## EXERCISE
Count up the lines below in which the string "computer" appears. The reply should be that number alone.

## Collected data
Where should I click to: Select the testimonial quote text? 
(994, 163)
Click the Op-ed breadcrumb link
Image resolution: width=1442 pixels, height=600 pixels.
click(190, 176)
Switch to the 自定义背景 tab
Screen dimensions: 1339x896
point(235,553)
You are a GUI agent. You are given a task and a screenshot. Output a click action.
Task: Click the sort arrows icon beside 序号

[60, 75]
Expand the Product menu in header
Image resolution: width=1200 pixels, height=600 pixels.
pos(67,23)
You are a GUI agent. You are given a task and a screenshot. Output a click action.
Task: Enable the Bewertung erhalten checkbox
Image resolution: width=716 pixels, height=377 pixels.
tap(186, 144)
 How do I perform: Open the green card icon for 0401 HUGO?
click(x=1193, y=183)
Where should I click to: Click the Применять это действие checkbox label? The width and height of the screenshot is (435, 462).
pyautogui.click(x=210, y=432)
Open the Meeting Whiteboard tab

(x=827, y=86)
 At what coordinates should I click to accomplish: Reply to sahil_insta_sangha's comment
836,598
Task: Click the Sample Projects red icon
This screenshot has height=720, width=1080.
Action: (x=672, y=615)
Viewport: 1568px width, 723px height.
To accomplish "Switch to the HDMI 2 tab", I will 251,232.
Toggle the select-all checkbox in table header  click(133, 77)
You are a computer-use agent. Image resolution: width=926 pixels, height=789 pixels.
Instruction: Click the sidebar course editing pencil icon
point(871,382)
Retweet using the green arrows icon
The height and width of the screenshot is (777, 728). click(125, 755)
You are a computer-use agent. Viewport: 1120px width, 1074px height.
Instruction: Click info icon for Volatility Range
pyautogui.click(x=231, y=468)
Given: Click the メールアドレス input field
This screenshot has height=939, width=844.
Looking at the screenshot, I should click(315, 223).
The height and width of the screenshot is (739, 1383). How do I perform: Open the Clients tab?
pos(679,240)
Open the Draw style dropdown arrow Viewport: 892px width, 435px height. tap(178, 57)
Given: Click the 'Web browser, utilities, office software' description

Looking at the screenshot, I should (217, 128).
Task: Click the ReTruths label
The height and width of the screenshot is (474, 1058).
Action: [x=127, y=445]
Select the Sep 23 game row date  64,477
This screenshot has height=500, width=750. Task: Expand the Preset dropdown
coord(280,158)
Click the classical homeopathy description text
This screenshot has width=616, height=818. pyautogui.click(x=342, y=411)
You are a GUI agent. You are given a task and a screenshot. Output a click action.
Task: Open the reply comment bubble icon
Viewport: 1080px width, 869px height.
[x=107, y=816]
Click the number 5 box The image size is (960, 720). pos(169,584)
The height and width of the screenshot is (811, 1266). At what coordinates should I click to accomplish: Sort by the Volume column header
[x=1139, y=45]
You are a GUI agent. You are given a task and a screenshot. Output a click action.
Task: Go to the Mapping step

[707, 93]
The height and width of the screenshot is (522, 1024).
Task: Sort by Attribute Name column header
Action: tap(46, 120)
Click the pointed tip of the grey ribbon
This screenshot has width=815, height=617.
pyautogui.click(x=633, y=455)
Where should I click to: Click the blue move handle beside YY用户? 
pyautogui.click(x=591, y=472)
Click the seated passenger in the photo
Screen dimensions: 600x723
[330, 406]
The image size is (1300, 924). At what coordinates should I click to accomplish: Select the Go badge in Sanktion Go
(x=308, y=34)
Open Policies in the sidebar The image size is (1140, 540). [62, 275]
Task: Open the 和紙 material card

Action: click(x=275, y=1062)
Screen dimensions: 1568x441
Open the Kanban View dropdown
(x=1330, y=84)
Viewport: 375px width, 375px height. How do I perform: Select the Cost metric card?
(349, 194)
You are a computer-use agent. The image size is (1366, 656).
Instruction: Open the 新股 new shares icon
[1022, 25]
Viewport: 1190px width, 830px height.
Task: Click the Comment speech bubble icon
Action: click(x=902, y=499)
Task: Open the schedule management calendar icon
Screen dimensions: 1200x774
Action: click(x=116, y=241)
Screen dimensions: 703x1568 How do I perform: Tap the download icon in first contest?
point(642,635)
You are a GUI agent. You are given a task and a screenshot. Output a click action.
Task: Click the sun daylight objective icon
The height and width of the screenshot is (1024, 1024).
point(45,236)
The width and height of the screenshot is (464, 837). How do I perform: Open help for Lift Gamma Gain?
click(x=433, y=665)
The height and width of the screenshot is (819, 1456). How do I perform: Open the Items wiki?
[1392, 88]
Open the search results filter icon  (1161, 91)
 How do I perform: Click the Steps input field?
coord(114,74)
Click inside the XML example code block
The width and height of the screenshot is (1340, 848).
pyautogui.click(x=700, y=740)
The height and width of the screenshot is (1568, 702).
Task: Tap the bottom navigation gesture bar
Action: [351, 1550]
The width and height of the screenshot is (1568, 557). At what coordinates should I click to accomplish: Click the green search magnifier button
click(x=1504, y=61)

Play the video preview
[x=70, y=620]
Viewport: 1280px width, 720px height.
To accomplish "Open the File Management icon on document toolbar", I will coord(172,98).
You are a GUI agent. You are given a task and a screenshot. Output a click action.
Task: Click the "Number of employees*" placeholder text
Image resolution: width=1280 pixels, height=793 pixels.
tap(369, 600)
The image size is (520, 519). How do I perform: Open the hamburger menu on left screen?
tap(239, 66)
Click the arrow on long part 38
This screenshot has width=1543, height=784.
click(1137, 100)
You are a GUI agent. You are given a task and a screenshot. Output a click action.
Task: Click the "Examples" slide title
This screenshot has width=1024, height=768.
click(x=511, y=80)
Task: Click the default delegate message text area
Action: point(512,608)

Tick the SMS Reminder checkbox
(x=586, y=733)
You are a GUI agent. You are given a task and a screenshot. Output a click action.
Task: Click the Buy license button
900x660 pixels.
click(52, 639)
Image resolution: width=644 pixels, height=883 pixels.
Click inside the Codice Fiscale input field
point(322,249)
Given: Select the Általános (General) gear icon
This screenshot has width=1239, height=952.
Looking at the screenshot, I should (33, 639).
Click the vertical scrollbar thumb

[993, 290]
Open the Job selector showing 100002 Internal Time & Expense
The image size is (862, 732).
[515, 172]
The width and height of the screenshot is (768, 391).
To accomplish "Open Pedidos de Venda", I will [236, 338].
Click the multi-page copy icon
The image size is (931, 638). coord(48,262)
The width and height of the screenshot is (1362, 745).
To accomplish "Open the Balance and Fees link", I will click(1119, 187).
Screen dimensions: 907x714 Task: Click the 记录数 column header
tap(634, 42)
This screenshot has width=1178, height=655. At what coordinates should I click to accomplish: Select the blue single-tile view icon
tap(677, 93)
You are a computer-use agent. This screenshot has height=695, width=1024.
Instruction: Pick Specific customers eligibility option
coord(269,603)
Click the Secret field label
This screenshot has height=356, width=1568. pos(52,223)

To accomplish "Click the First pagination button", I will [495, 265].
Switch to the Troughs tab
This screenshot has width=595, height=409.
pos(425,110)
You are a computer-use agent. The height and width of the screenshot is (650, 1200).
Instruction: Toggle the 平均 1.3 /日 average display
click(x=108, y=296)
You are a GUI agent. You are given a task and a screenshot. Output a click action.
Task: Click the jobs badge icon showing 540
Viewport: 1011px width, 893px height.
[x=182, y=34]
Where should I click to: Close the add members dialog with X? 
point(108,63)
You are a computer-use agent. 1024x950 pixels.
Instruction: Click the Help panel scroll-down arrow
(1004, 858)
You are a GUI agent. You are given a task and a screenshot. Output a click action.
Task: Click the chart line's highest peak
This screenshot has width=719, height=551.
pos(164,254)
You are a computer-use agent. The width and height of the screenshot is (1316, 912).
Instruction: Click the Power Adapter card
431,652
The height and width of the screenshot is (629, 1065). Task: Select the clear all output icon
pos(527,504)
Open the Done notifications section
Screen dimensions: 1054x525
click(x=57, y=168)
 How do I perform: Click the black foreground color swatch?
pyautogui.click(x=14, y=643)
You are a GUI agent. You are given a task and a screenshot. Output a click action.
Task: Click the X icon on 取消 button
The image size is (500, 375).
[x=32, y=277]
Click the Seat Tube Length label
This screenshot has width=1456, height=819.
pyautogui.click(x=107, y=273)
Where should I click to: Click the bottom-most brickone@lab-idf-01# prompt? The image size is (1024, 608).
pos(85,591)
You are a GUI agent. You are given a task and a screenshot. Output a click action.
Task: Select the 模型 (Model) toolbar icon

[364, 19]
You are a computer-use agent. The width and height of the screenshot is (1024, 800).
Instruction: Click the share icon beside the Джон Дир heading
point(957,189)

## REPLY TO THE TASK
8